A year ago, I stuck a tiny knife in its hand. No one has noticed.

I look for the other waitress, Candy—she covers mornings and early afternoon, while I do late afternoon and evening. But she’s not here, and I was right about the minivan. The corner booth is a pending full-mop situation. A harried-looking woman wears a pair of sunglasses with only one lens. She’s bouncing a screaming infant on her lap. A toddler climbs on top of the table in spite of the mother’s cautions, while a middling-sized one whines and a bigger one pouts.

She sees me, a combination of hopelessness and a

I freeze. If I back out now, I can leave. I’m not scheduled to work.

The bell at the window rings. Ted was short, like me, so he never used the order window. We always had to go into the kitchen to get it. “Order up!” a cheery tenor calls.

The woman sees my reaction and narrows her eyes.

“I—uh—I work here.” You had to admit it, didn’t you, Maria. “Be right back with some menus.”

“Thanks.” Her voice is tight.

I approach the window to find a miniature box of Cheerios, three kids’ cups of chocolate milk, one large Coke, and a deep dish filled with—baked macaroni? I lean forward, breathing in, and … wow. I’m not huge on pasta, but this smells like comfort smothered in cheese. There’s a bread-crumb layer on top that’s baked a perfect golden brown. The whole thing is still steaming.

I get on my tiptoes, but my view into the kitchen is limited. “Hey? I work here? Who is this order for?”

“Table two,” the voice calls. I look out to double check. There’s no one else in the restaurant. Just the crazy family.

“She said no one has taken her order yet. Is Candy back there?”

“It’s for table two.”

Frowning, I walk the tray over. “Here’s your food.”

The woman huffs in exasperation, prying her hair out of the baby’s fist. “No, we haven’t even ordered. Can we—wait, what is that?”

I’m already swinging the tray away, but I pause mid-action. “I think it’s baked macaroni. Do you at least want the drinks? No charge.”

The woman pushes her glasses up on her head, finally noticing the missing lens. Her laugh surprises me. It rings through the room. “Well, that’s embarrassing. And shows you what kind of birthday I’m having. You know, it’s the oddest thing, but this macaroni looks and smells exactly like what my mom used to make us on our birthdays.”

“Gramma?” the oldest child asks, perking up.
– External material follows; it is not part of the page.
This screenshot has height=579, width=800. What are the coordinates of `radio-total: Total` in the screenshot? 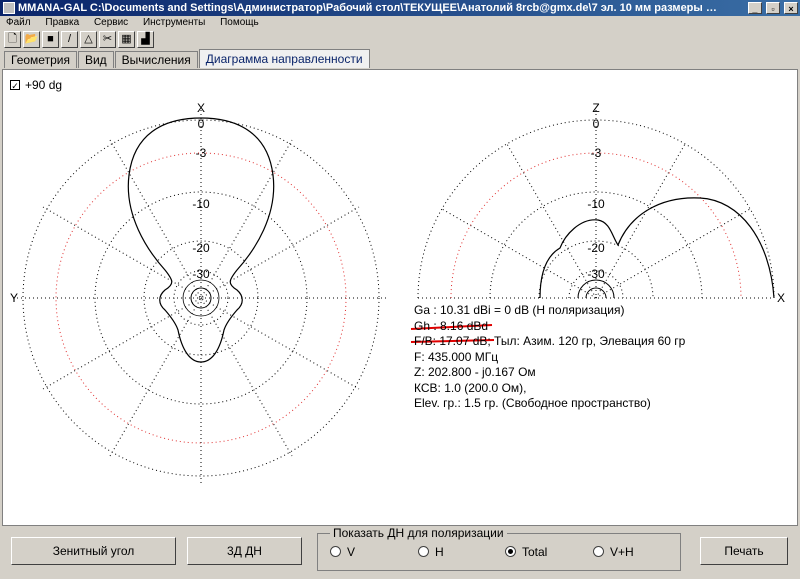 It's located at (526, 552).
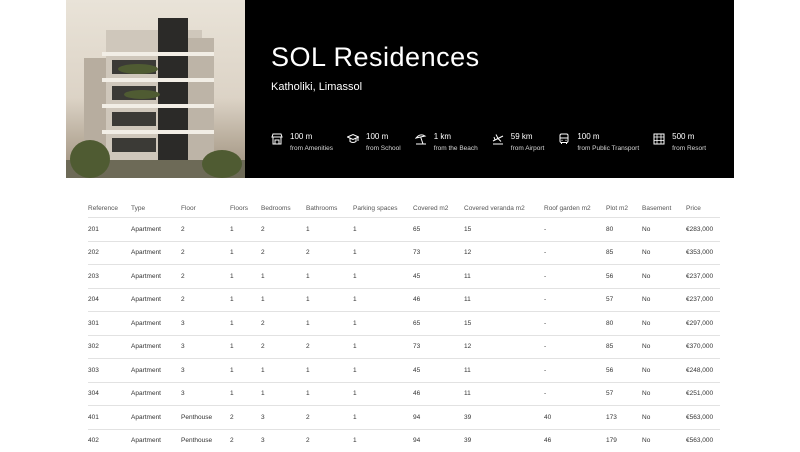 This screenshot has height=452, width=800. What do you see at coordinates (110, 277) in the screenshot?
I see `table-cell: 203` at bounding box center [110, 277].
The mom’s face softens. “Yeah.” She touches the edge of the pale yellow dish. “This even looks like one of her baking dishes. That’s so strange! You know what, we want this.”

“Yeah?” I ask, confused.

“Yes. If we could get some plates?”

“Of course!” I rush behind the counter and grab four plates and silverware sets. The mom is in the middle of telling some story about a birthday treasure hunt. Everyone has calmed down—the older ones have stopped whining, the baby is eating the Cheerios, and the toddler is satisfied with his chocolate milk. The mom looks about ten years younger than she did when I walked in here.
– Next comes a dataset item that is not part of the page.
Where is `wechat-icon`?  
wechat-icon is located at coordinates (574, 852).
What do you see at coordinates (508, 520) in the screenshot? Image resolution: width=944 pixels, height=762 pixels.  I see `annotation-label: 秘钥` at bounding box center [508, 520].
“Can I get you anything else?”

She gives me a happy shake of her head. “This is perfect, thanks.”

I retreat, relieved but puzzled. Why did the new cook make that? Maybe someone else was here? I push through the door to ask what’s going on. And then I’m grateful my mouth is already open, otherwise I couldn’t have covered my jaw-drop.

Because the new cook is not some paunched, sixty-something, chain-smoking deadbeat.